EX/P4-19: High Resolution Detection and 3D Magnetic Control of the Helical Boundary of a Wall-Stabilized Tokamak Plasma

10 Oct 2012, 14:00
4h 45m
Poster Room (Area F-B)

Poster Room (Area F-B)

Poster EXS - Magnetic Confinement Experiments: Stability Poster: P4

Speaker

Mr Jeffrey Levesque (USA)

Description

We report high-resolution detection of the time-evolving, three-dimensional (3D) plasma magnetic structure of wall-stabilized tokamak discharges in the HBT-EP device. Measurements and control experiments are conducted using a newly-installed adjustable conducting wall made up of 20 independent, movable, wall segments that have been precision located and equipped with 120 modular control coils and 216 poloidal and radial magnetic sensors.

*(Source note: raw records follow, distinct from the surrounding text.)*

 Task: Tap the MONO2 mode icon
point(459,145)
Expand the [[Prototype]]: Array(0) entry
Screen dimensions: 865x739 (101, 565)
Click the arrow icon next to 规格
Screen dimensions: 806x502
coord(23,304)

The control coils are energized with high-power solid-state amplifiers, and massively-parallel, high-throughput real-time feedback control experiments can be performed using low-latency connections between input and output CompactPCI modules and a GPU processor. The time evolution of unstable and saturated wall-stabilized external kink modes are studied in detail with and without applying magnetic perturbations with the control coils. The 3D dynamic structure of the magnetic field surrounding the entire plasma is defined with biorthogonal decomposition using the full set of magnetic sensors without the need to fit either a Fourier or a model-based basis. Naturally occurring external kinks are composed of independent helical modes, frequently having m/n = 3/1 and 6/2 helicity, that are seen to modulate each other in time. When magnetic perturbations are applied by energizing the control coils, the resonant magnetic response can be either linear, saturated, or disruptive depending upon the amplitude of the applied perturbation and on plasma’s current profile and rotation rate. Active feedback experiments have been conducted using 40 magnetic sensors and 40 control coils, and initial results show the closed-loop plasma response as a function of gain and phase.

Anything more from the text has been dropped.